*Your tasks:*
1 – Condense the paragraph of the campaign finance report that begins "With the legislature still reeling" into a single sentence that keeps its main facts.
2 – Resume the campaign finance report after its final sentence, writing one or two further paragraphs in the same voice.

*Excerpt:*

+++

With the legislature still reeling from scandal, state leaders are losing hope that certain legislative priorities, including campaign finance reform, can be achieved. NY1's Zack Fink filed the following report.
Supporters of publicly financed campaigns filed into the State Capitol Wednesday to lobby for their cause.
At times, their arguments were wonky, Other times, less so, such as when some shouted, "Money out, voters in!"
The heightened pitch seemed to underscore a new reality, that a legislative session marred by scandal and arrests is fast coming to a close.
"There just seem to be a lot of distractions, to say the least," said New York State Comptroller Thomas DiNapoli. "You do worry that, will the people's business get done?"
Republicans, who control what bills come for the floor in the state Senate, have come close to ruling out public matching funds for campaigns.

+++

*Dataset records:*
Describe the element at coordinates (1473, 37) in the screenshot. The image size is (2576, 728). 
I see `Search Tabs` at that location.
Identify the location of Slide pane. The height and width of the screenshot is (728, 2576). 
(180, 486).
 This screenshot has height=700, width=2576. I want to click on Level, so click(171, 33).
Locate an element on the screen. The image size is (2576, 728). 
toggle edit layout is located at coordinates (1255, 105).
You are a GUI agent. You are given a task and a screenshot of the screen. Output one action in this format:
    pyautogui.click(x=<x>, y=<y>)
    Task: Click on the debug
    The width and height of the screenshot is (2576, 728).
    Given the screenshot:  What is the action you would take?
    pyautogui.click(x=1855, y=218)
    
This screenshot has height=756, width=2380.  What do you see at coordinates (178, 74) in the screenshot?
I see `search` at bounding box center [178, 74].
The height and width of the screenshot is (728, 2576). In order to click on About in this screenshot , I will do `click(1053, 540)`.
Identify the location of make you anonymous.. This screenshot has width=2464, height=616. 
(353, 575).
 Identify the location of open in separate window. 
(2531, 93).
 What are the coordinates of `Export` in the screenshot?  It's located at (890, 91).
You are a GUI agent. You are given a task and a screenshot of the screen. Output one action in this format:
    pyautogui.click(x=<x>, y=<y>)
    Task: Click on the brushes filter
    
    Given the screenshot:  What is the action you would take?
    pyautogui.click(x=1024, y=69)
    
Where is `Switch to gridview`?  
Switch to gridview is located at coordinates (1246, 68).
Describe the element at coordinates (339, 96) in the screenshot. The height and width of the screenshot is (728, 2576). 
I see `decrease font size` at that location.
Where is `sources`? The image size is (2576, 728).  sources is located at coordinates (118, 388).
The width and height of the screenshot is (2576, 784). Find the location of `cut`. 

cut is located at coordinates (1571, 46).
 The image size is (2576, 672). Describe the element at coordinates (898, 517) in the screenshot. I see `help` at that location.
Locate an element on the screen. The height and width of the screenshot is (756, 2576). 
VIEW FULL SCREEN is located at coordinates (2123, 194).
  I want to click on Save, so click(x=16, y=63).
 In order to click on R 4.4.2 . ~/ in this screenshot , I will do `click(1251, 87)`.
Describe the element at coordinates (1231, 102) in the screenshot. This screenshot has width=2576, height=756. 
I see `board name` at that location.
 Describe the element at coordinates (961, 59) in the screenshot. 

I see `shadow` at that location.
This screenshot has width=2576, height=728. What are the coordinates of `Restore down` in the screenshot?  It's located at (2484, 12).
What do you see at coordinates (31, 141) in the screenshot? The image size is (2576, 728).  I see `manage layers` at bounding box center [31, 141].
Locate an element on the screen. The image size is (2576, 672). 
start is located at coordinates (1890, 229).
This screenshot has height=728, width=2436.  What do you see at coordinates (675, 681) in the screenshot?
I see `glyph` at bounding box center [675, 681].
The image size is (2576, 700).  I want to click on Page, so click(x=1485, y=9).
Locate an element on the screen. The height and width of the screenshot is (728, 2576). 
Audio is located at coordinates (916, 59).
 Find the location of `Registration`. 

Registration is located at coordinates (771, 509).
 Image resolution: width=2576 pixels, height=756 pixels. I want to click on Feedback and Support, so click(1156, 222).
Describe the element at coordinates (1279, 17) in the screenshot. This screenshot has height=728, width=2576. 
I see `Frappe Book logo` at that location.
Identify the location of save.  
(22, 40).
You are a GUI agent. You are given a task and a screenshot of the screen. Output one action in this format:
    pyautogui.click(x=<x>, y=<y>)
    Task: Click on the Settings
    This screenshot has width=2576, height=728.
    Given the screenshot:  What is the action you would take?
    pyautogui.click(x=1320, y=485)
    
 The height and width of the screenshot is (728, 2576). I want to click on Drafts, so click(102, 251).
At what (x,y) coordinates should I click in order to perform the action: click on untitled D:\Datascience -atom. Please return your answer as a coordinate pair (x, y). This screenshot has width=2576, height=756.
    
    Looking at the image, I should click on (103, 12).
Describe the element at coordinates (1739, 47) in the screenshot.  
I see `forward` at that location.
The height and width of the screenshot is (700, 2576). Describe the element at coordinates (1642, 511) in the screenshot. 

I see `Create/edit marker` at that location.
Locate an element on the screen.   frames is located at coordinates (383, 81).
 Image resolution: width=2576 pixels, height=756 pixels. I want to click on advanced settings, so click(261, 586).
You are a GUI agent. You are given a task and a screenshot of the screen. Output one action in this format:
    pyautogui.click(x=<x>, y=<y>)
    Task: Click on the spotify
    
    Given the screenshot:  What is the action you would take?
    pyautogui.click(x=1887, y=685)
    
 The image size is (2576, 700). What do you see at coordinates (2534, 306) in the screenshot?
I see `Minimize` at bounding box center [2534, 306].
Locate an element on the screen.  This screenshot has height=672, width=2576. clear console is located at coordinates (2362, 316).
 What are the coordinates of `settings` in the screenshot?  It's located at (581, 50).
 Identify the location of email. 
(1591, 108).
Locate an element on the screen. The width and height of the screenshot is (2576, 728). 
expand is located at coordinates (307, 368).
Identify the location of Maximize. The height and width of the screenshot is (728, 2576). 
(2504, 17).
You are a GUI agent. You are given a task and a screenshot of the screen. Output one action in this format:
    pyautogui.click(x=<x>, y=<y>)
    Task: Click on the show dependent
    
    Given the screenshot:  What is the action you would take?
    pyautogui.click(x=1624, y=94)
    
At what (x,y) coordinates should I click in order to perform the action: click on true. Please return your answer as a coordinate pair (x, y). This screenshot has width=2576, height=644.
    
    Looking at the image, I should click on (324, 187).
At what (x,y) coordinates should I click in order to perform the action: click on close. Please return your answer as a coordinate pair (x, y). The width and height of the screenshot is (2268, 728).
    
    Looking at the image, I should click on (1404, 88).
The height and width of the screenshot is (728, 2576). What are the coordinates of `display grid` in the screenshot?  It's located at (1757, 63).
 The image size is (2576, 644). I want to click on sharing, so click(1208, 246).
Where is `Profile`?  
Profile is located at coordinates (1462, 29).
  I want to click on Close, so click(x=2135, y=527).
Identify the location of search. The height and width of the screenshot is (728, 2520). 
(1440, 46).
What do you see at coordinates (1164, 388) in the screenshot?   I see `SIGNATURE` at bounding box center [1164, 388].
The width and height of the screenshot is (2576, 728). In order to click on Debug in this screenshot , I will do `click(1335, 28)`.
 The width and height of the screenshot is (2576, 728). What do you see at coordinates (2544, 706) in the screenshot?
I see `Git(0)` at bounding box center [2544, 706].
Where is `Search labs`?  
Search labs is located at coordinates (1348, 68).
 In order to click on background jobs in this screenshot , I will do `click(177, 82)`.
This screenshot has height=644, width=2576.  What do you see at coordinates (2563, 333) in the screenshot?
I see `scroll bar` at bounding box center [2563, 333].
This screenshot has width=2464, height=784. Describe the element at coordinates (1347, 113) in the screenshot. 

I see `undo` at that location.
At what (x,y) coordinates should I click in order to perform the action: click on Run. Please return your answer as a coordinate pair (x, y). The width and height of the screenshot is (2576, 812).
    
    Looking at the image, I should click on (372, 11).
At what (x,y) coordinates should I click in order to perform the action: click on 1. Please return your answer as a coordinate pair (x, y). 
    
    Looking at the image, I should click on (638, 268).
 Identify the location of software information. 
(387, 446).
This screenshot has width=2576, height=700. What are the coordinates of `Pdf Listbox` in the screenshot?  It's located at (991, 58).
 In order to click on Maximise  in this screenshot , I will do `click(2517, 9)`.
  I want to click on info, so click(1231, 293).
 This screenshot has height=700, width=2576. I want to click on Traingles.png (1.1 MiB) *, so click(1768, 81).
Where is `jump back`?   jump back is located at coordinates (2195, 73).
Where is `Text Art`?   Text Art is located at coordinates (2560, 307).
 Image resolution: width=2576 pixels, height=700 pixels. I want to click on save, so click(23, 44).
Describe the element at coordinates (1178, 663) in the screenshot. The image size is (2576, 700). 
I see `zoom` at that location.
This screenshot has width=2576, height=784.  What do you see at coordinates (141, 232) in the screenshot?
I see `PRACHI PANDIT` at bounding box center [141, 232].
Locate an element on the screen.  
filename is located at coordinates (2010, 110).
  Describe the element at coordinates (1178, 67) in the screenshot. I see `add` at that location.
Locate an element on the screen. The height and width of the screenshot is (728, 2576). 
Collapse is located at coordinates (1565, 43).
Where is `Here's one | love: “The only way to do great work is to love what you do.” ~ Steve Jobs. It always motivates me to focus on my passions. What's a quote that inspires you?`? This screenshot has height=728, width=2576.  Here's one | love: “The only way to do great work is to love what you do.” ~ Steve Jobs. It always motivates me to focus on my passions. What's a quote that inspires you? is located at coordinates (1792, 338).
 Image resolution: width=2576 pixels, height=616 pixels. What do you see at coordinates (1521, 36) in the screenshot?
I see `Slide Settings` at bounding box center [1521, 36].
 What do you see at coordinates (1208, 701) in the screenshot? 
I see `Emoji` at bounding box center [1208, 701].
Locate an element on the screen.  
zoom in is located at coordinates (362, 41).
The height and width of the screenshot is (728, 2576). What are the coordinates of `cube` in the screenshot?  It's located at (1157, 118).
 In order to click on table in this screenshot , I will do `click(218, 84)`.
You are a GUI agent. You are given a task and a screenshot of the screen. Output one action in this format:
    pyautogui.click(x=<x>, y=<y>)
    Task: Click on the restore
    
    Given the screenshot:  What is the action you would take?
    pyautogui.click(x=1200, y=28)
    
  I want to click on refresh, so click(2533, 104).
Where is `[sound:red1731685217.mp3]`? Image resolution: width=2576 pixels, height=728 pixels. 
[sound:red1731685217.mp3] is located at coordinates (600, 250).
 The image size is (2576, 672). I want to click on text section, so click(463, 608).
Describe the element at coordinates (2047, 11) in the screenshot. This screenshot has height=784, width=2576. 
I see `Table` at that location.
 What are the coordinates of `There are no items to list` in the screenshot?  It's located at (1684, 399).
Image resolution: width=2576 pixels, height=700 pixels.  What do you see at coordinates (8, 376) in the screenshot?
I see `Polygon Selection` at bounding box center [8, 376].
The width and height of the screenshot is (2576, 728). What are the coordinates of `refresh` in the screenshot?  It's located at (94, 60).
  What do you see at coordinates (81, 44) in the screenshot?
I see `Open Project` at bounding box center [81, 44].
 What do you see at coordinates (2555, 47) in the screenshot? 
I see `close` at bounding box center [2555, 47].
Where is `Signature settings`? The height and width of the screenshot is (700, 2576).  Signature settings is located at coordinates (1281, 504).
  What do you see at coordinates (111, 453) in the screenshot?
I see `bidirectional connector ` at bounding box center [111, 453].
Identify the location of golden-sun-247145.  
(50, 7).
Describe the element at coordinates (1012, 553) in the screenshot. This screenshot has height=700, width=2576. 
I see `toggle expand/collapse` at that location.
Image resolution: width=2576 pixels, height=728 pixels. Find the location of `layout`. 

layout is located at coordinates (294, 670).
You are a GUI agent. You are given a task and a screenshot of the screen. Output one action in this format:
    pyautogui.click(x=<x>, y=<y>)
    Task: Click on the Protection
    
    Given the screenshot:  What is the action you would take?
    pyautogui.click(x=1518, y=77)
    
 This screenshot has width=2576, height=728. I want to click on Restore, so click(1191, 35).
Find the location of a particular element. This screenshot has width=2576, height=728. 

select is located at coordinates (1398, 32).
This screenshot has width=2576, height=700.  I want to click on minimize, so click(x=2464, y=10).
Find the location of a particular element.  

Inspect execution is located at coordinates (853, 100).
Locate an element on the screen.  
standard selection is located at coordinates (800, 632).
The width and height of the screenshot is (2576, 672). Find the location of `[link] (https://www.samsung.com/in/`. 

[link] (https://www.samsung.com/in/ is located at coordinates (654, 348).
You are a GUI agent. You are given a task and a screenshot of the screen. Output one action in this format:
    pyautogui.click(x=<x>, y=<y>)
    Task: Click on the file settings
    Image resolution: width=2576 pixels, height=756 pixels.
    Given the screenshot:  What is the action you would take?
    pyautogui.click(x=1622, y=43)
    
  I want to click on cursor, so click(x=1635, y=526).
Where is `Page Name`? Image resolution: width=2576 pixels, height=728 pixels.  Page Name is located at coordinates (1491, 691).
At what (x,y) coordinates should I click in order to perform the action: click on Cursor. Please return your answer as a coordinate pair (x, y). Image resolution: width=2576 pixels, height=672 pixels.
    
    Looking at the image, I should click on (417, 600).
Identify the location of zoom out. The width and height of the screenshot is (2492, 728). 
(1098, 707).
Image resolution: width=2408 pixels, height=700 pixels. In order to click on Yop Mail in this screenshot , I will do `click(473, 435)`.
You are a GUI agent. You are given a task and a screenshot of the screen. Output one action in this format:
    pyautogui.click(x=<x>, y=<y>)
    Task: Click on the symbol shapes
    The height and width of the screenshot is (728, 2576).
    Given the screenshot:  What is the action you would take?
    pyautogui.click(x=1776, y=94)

+++

*Answers to the exercises:*
1 – As the scandal-shaken legislature struggles, state leaders are losing hope of achieving priorities such as campaign finance reform, according to a report filed by NY1's Zack Fink.

2 –
"If these are casualties, it has nothing to do with anything else other than so far, the Senate has expressed the desire that they don't want to do it," said Assembly Speaker Sheldon Silver.
But others said the taint of scandal allows opponents of campaign finance reform to simply let the issue die.
"I'm hoping this is not one of them," said state Senate Democratic Conference Leader Andrea Stewart-Cousins. "We all understand the importance of getting people back involved in the process."
Meanwhile, Governor Andrew Cuomo continues to push hard for his tax-free New York initiative, something he only began promoting last week.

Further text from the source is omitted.